- Regular season: August – November 1976
- Playoffs: November – December 1976
- National championship: Garrett-Harrison Stadium Phenix City, AL
- Champion: Saint John's (MN)

= 1976 NCAA Division III football season =

American college football season

The 1976 NCAA Division III football season, part of college football in the United States organized by the National Collegiate Athletic Association at the Division III level, began in August 1976, and concluded with the NCAA Division III Football Championship in December 1976 at Garrett-Harrison Stadium in Phenix City, Alabama. The Saint John's Johnnies won their first Division III championship, defeating the Towson State Tigers by a final score of 31−28.

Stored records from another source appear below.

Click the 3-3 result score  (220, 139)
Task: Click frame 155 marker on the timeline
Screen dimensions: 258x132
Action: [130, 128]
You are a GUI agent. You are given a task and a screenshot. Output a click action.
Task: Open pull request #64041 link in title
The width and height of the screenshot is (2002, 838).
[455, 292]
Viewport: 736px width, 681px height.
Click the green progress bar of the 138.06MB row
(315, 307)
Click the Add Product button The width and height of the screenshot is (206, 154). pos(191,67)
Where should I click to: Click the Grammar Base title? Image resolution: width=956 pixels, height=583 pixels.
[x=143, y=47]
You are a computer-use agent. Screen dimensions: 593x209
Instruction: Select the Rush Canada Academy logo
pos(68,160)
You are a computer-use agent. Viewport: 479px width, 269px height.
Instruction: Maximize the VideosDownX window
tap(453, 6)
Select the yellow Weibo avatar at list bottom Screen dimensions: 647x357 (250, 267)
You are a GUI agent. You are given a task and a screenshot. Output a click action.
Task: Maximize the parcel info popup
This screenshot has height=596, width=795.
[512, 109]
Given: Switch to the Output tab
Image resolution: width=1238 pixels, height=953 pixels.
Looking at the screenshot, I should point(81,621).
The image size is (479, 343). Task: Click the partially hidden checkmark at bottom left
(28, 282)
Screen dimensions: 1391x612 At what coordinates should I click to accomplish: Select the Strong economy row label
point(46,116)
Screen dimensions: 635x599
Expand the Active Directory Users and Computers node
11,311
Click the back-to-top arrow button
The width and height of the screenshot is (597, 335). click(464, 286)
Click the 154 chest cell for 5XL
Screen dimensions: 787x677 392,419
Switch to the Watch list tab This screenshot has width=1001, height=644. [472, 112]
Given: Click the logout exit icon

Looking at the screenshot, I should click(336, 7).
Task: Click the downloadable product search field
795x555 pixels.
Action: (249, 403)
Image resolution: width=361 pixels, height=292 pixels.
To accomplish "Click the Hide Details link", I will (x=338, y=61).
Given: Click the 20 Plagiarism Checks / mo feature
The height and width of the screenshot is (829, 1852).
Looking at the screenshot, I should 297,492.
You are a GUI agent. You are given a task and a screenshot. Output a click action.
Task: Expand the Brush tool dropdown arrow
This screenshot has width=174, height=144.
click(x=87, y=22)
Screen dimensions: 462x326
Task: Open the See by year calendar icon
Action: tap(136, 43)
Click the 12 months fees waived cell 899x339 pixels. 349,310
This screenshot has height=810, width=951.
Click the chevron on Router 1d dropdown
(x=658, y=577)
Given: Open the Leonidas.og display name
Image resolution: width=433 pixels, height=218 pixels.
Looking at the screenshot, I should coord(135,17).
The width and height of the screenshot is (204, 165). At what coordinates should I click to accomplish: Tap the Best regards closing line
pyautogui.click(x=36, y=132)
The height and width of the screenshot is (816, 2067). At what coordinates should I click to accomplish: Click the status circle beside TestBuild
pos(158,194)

==Conference and program changes==
- The Virginia College Conference (now the Old Dominion Athletic Conference) began football play in 1976.

==Conference champions==

| Conference champions |
|---|
| College Athletic Conference – Sewanee; College Conference of Illinois and Wisconsin – Carroll (WI); Independent College Athletic Conference – Alfred; Iowa Intercollegiate Athletic Conference – Wiliam Penn; Michigan Intercollegiate Athletic Association – Albion; Middle Atlantic Conference – Albright (North), Franklin & Marshall (South); Midwest Collegiate Athletic Conference – Cornell College, Knox, and Monmouth; Minnesota Intercollegiate Athletic Conference – Saint John's (MN); New England Football Conference – Nichols; New Jersey State Athletic Conference – Glassboro State; Northwest Conference – Linfield; Old Dominion Athletic Conference – Randolph-Macon; Pennsylvania State Athletic Conference – East Stroudsburg; Southern Intercollegiate Athletic Conference (Division III) – Fort Valley State; Southern California Intercollegiate Athletic Conference – Redlands; Texas Intercollegiate Athletic Association – Trinity (TX); Twin Rivers Conference – Concordia–St. Paul, Loras, Maranatha Baptist, Northwestern–St. Paul, and Northwestern (WI); Wisconsin Intercollegiate Athletic Conference – Wisconsin–Oshkosh, Wisconsin–Platteville, and Wisconsin–River Falls; |

==Postseason==
The 1976 NCAA Division III Football Championship playoffs were the fourth annual single-elimination tournament to determine the national champion of men's NCAA Division III college football. The championship game was held at Garrett-Harrison Stadium in Phenix City, Alabama for the fourth consecutive year. Like the previous championship, eight teams competed in this edition.

==Coaching changes==
This list includes all head coaching changes announced during or after the season.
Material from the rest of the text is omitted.